This article should be read by everybody

Started Dec 12, 2013 | Discussions thread
K E Hoffman
K E Hoffman Veteran Member • Posts: 5,103
Re: Sony's 16.41mp phone sensor and its small pixels: Apple increases pixel size on the iPhone 5S

Robsphoto wrote:

tbcass wrote:

There was a discussion about that a little while ago. It was also pointed out that another Sony report from a couple years ago said just the opposite, that increasing pixel density does not increase noise. Those guys you quoted are not engineers but were referred to as "designers" who probably have more to do with deciding how the camera is built and looks, not the electronics.

Below is a quote from my web page about the report that I think Tom is referring to. The report said there is a "misconception that reduced pixel size causes deterioration in characteristics".

"On 30 August 2011, Yasuhiro Ueda of Sony's Image Sensor Business Division, Semi Conductor Business Group, issued a semiconductor briefing "Image Sensor Business". As part of this briefing, a diagram was produced titled "Misconception that reduced pixel size causes deterioration in characteristics". This diagram has sometimes been reproduced on forums to support the view that reducing the pixel size does not necessarily lead to a noticeable deterioration in image quality when the image is viewed at the image level."

So, for Tom to say that this statement said that "increasing pixel density does not increase noise" is a bit misleading because "noise" is not actually mentioned in Sony's choice of words! In previous threads the diagram in the statement has been referred to as what happens only when the images are viewed at the image level.

In any event, the above statement is referring to a back-illuminated 16.41mp CMOS sensor that Sony developed for use in PHONES. The image size is 4672 pixels x 3512 pixels and the pixel pitch is just 1.12 microns (with a sensor width of only about 5.23mm). If we could see a range of actual full-sized high ISO images from cameras using these sensors, this may give us a better appreciation of the quality of these images when taken in low light.

Note that the megapixel race in phone cameras is now being "reversed" by Apple as discussed here.
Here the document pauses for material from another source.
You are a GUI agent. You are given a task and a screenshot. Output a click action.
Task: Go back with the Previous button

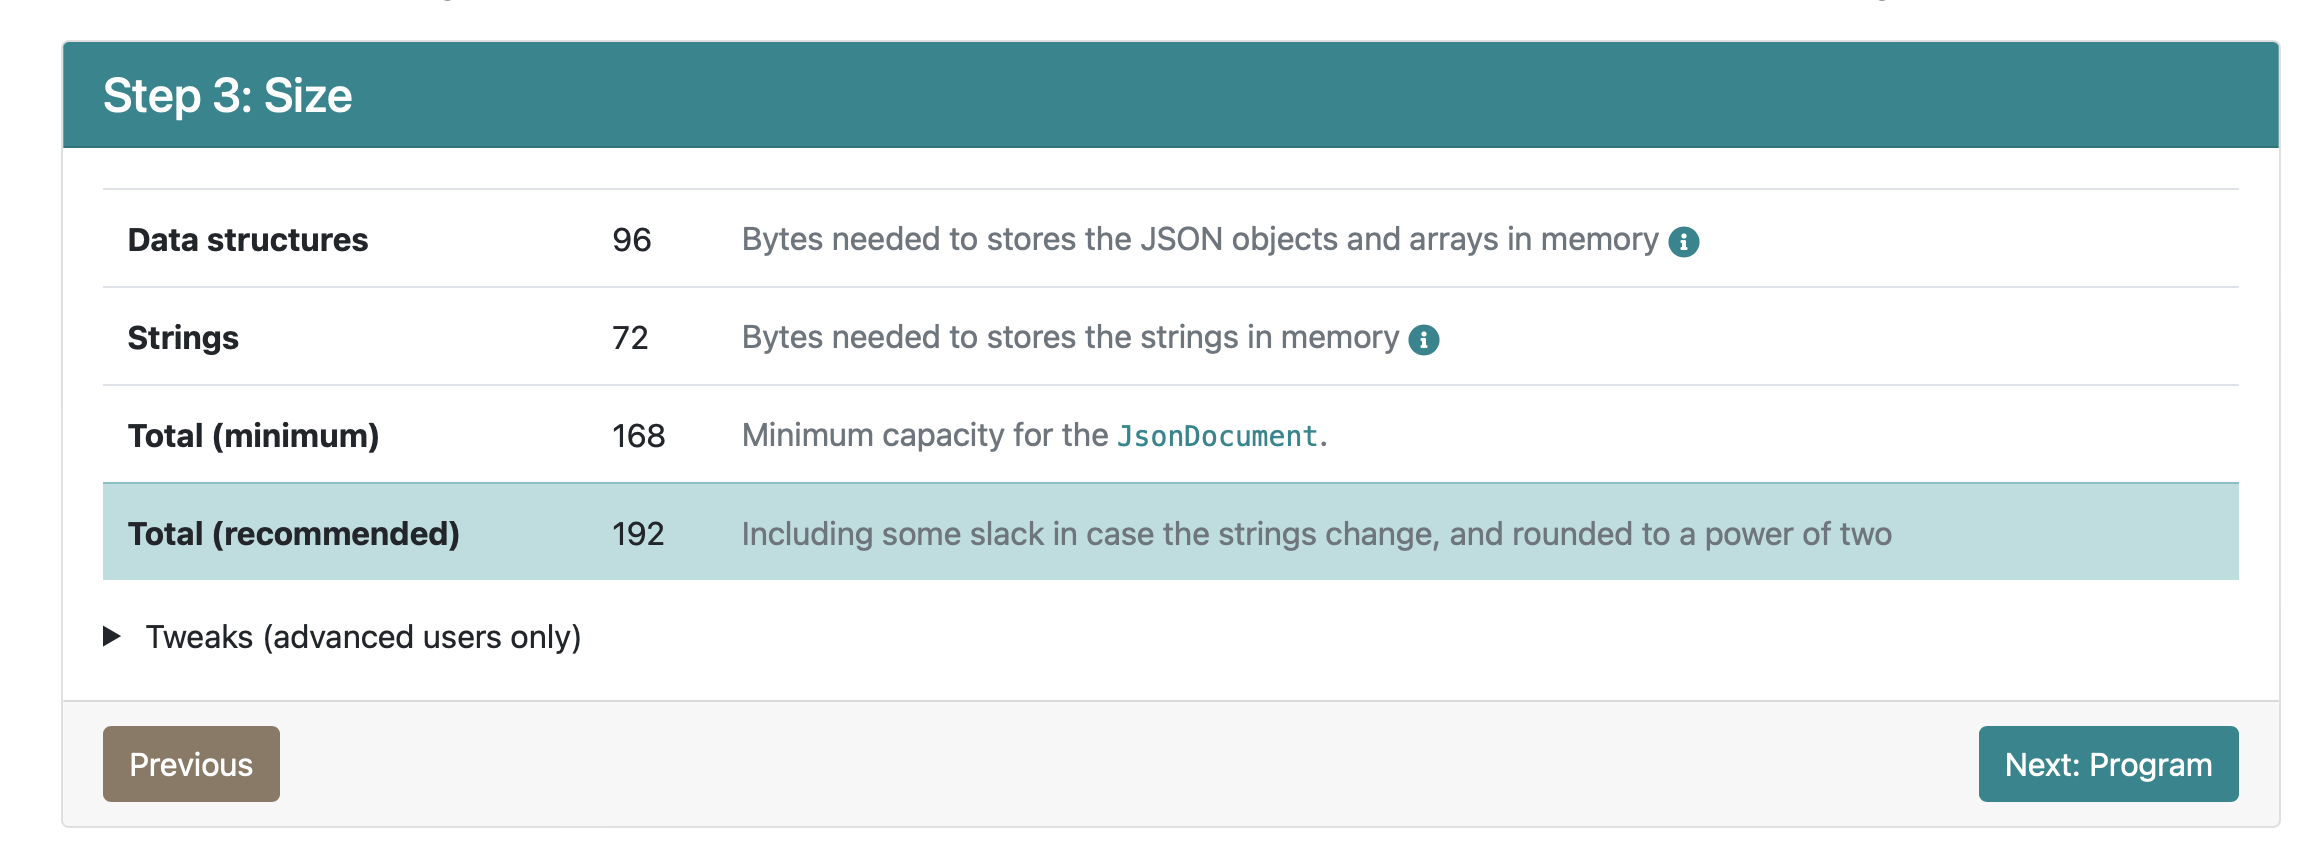click(x=191, y=764)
Anyway here is another extract from an article by Sony engineers about the Exmor CMOS imaging sensor developed by Sony for use in digital cameras:

"To achieve higher pixel counts, pixels must be made smaller. However, sensitivity is generally proportional to pixel area and will decline if pixel size is reduced. By combining its knowledge of the technology developed for CCDs, Sony has been able to compensate for the sensitivity loss caused by reductions in pixel size. The future goal is to combine higher speeds with higher resolutions while compensating for reductions in sensitivity resulting from reductions in pixel size. This will be achieved using device process technology, circuit technology and image processing technology."



And welcome to what The marketing Team put in a PPT slide for a VP VS. what the Engineers say about the work they do.

Please note in slide #10 They NEVER use the word Noise.. What is a "characteristic" I don't know do you? I do know the attorneys were involved. Look at slide #14!!! I deal with this kind of thinking in my work all the time..

Then you gave us a statement from an Engineering team saying when you make the pixels smaller you reduce sensitivity.. so we create solutions for that. Reduced sensitivity means less signal, which means lower SNR.. so you look at ways to reduce noise.. Like I have been saying..

Smaller Pixels less signal per pixel.. when you do that you need to reduce the base noise that does not get reduced with the smaller size..

Physics and Electronics have truths.. Small pixels for no cost in noise AND / OR RD and better tech is a fantasy.